また「コンピュート」のインスタンス一覧が確認できたように、「コンピュート」リソースの操作ができることも確認できています。

Group003 は下記ステートメントのとおり、コンピュート関連のリソースを対象とするリソース タイプ「instance-family」に対して、すべての操作を行える権限「manage」を割り当てているためです。

Allow group Compute-Operation-Group to manage instance-family in tenancy

つまり、グループにまたがって所属している Azure AD ユーザーは OCI にマッピングされているそれぞれのステートメントに記載されているポリシーが割り当たる動作になります。

まとめ

Azure AD 側のユーザーが複数のグループにまたがって所属している場合、そのグループとマッピングされている OCI 側のグループに割り当てられたポリシーがAND 条件としてユーザーに付与されます。

今回の例で言うと、test010 はポリシー名「virtual-network-family」と「instance-family」両方の権限が利用できる動作になります。

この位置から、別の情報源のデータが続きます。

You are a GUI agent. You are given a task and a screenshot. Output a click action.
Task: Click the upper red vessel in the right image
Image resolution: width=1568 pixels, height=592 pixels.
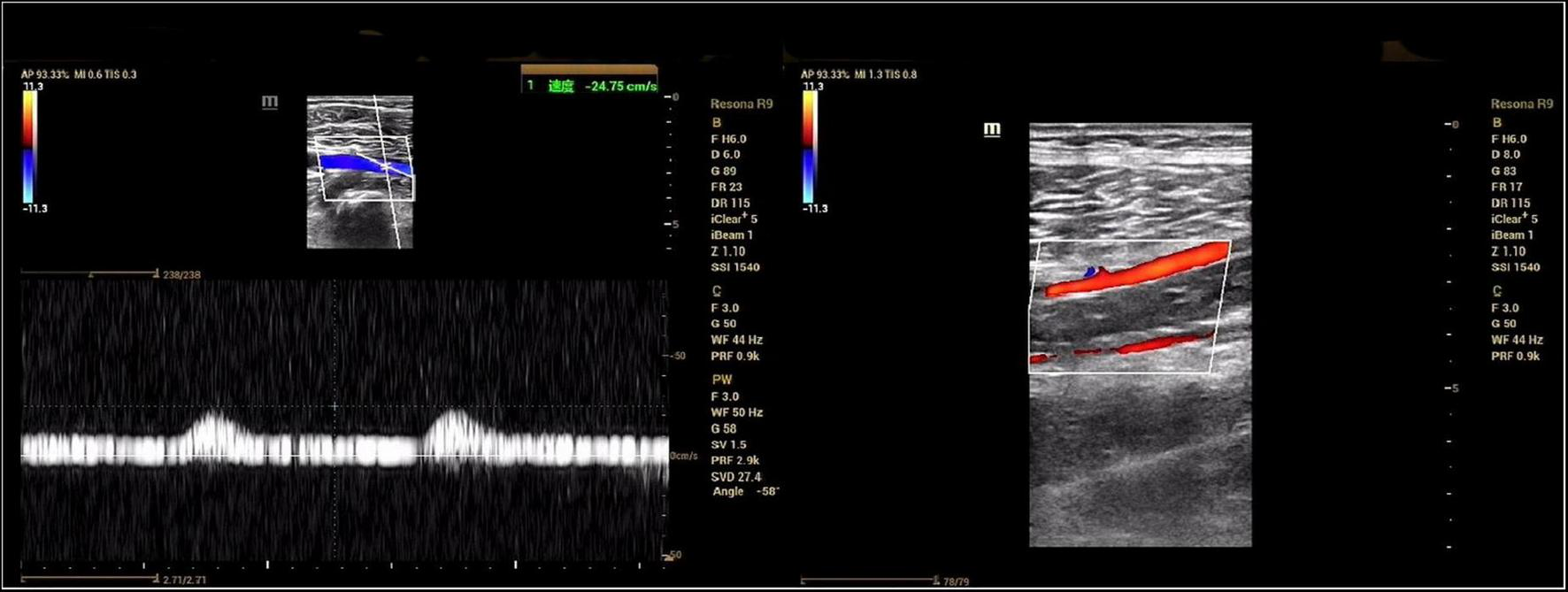1141,269
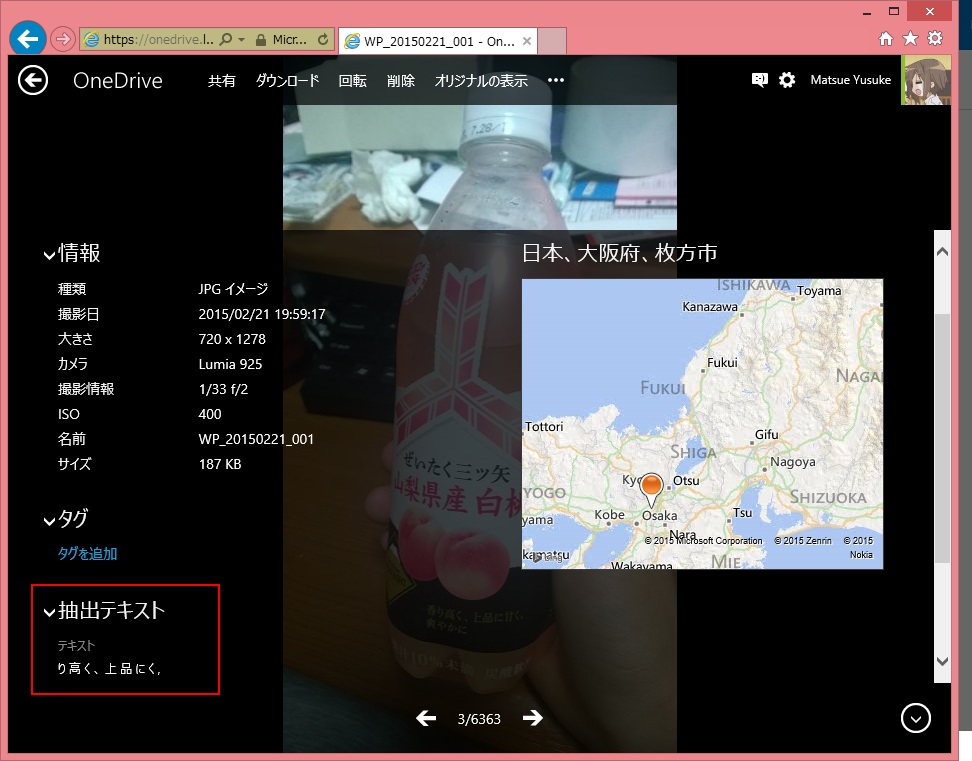Open the browser favorites star icon

pos(910,39)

この動作を避けたい場合は、Azure AD 側で複数のグループにまたがらないように管理するか、OCI とのマッピングを構成する際に、ポリシーが重複しないように設計する必要があります。

特に管理者権限を付与させたくない一般ユーザーの取り扱いについては意識する必要があります。

おわりに

今回は Azure AD と OCI が SAML 連携した環境において、Azure AD のグループと OCI グループをマッピングした場合に付与される IAM の動作を検証してみました。

前提として OCI にシングル サインオンできる Azure AD ユーザーは Azure AD 側の「ユーザーとグループ」に明示的に割り当てられたユーザーもしくはグループに限定されます。

その上で、OCI 側にシングル サインオンした際に付与される権限を OCI コンソールの「グループ マッピング」で定義する必要があります。
この定義を適切に行わないと、本来コンピュートの操作をさせたくないユーザーに対して必要以上の権限が割り当たってしまう動作が起こりうるので、そこを意識してグループ マッピングを定義しましょう。

また、複数のグループまたがった Azure AD ユーザーがいる場合は、AND 条件で権限が付与されるので、こちらの点も押さえておくポイントになります。

今回の記事が少しでも参考になれば幸いです。